### Task goal
In the text about nanoparticle MRI contrast, rewrite the part between "Magnetic Resonance Imaging" and "similar MRI signal.", inclusive, substituting "protium" for each "hydrogen".

### Text provided
Start of Block

In our September newsletter we announced that researchers at the University of Sydney had received an industry collaboration grant to investigate the use of our nanoparticles as an MRI contrast agent. We’ve been very pleased with the progress of their research which has shown that the superparamagnetic properties of our nanoparticles provide excellent contrast for MR imaging.
The images here (courtesy of Univ Sydney) show the presence of PrecisionMRX nanoparticles in various organs of interest. These images show how use of high-quality iron oxide nanoparticles enhances the contrast in a common type of MRI scan known as T2* weighted MRI.
With more than 50,000 clinical MRI scanners installed around the world, and known safety issues with use of gadolinium, our bio-safe nanoparticle could open the opportunity to compete in the $2 billion MR contrast agent market.
Magnetic Resonance Imaging (MRI) produces images noninvasively by using radiofrequency waves to probe the magnetization of protons (i.e. hydrogen atoms) in the constituent water molecules of various tissues within our bodies. The contrast in an MRI image is a result of variation in magnetization between hydrogen atoms in different local environments, e.g., the hydrogen bound in our fat compared to the hydrogen in our blood. In a typical MRI scan, the same image is acquired multiple times, with different system parameters yielding dramatic contrast changes between each image. Despite this, there is often insufficient contrast between tissues to distinguish them in MRI. A tumor in the breast may be invisible if the surrounding muscle and fat provides a similar MRI signal.

End of Block

### Provided data

Start of Block

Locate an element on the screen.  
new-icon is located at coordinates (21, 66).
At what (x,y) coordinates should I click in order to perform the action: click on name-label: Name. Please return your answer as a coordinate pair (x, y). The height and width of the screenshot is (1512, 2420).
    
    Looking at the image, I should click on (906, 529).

End of Block

### Solution for this problem
Magnetic Resonance Imaging (MRI) produces images noninvasively by using radiofrequency waves to probe the magnetization of protons (i.e. protium atoms) in the constituent water molecules of various tissues within our bodies. The contrast in an MRI image is a result of variation in magnetization between protium atoms in different local environments, e.g., the protium bound in our fat compared to the protium in our blood. In a typical MRI scan, the same image is acquired multiple times, with different system parameters yielding dramatic contrast changes between each image. Despite this, there is often insufficient contrast between tissues to distinguish them in MRI. A tumor in the breast may be invisible if the surrounding muscle and fat provides a similar MRI signal.